Segment Start: Supplied entries

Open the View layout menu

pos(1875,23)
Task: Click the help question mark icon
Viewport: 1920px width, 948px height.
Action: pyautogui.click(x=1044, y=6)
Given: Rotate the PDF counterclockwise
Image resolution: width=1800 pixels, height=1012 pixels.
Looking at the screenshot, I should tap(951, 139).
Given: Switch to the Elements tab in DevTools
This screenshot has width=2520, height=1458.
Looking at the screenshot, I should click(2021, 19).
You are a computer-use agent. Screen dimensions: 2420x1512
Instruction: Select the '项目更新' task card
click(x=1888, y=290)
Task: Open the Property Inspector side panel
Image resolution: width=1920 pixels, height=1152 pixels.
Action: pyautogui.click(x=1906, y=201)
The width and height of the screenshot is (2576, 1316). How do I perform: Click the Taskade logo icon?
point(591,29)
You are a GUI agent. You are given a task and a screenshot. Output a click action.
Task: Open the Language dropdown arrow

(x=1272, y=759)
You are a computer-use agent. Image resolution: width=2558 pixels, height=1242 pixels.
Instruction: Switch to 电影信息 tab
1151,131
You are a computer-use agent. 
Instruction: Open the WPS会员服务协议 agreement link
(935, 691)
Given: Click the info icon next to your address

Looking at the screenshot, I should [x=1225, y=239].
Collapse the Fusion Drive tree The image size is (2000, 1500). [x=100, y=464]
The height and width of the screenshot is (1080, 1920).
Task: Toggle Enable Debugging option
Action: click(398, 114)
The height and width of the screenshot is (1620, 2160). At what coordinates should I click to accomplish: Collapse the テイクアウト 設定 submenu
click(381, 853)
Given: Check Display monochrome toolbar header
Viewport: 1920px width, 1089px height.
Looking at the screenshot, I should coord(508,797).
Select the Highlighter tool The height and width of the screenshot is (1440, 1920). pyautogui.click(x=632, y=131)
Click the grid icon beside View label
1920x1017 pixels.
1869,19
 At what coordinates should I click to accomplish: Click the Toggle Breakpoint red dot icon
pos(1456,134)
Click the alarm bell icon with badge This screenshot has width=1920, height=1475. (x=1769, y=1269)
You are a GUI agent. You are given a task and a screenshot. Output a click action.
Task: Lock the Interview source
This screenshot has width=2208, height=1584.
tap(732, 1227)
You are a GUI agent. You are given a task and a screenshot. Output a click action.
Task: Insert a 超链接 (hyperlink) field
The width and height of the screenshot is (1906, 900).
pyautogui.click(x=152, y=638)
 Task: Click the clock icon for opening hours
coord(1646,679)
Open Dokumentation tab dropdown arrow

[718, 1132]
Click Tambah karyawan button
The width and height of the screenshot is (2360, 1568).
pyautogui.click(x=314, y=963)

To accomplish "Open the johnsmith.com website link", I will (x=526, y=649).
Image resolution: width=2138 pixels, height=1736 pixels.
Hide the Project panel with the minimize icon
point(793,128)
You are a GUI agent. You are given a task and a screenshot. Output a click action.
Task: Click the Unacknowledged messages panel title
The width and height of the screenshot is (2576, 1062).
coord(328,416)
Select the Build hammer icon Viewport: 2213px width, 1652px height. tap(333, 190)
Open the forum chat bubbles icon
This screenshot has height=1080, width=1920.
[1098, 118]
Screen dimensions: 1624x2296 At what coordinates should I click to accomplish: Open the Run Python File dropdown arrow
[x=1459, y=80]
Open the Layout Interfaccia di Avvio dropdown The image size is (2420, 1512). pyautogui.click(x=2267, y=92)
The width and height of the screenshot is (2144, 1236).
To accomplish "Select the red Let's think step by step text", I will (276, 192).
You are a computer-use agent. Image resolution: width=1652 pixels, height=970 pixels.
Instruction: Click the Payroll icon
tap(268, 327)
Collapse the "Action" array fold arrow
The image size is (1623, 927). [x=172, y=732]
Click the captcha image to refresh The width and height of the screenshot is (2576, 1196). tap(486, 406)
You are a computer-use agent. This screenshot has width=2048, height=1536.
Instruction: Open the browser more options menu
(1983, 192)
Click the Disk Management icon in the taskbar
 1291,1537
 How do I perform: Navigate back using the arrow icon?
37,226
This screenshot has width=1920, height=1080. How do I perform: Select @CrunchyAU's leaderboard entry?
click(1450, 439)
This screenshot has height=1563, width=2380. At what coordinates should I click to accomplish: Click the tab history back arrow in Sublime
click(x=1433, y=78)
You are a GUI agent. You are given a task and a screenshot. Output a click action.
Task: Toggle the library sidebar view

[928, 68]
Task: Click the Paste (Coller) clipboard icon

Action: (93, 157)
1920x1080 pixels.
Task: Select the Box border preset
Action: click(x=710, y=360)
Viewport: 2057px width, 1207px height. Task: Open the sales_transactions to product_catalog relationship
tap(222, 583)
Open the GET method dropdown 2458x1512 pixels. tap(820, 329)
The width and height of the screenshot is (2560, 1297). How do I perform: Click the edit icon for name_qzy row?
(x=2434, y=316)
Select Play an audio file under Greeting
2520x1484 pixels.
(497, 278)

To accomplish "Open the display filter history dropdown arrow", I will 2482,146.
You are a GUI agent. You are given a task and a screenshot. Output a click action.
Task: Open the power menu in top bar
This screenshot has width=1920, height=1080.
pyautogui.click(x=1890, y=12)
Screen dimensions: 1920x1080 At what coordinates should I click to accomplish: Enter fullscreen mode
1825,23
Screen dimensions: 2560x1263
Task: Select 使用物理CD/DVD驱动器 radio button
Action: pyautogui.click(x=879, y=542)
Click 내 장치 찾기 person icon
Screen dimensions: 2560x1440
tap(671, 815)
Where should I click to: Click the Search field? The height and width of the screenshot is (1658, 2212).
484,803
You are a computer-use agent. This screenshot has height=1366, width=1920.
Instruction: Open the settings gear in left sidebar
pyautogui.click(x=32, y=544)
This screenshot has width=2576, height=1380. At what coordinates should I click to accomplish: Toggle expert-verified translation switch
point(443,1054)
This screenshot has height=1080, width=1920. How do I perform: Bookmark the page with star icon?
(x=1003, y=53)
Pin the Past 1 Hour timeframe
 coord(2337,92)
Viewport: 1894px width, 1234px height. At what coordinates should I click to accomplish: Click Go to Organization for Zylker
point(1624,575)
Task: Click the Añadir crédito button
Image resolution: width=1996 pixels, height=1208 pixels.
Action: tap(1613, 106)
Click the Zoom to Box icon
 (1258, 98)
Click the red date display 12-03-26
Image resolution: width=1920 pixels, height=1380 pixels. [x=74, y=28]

Segment End: Supplied entries

What you should do:
Among the entries above, some lines may hold the string "computer". State how many, and give nothing but the number.

Answer:
6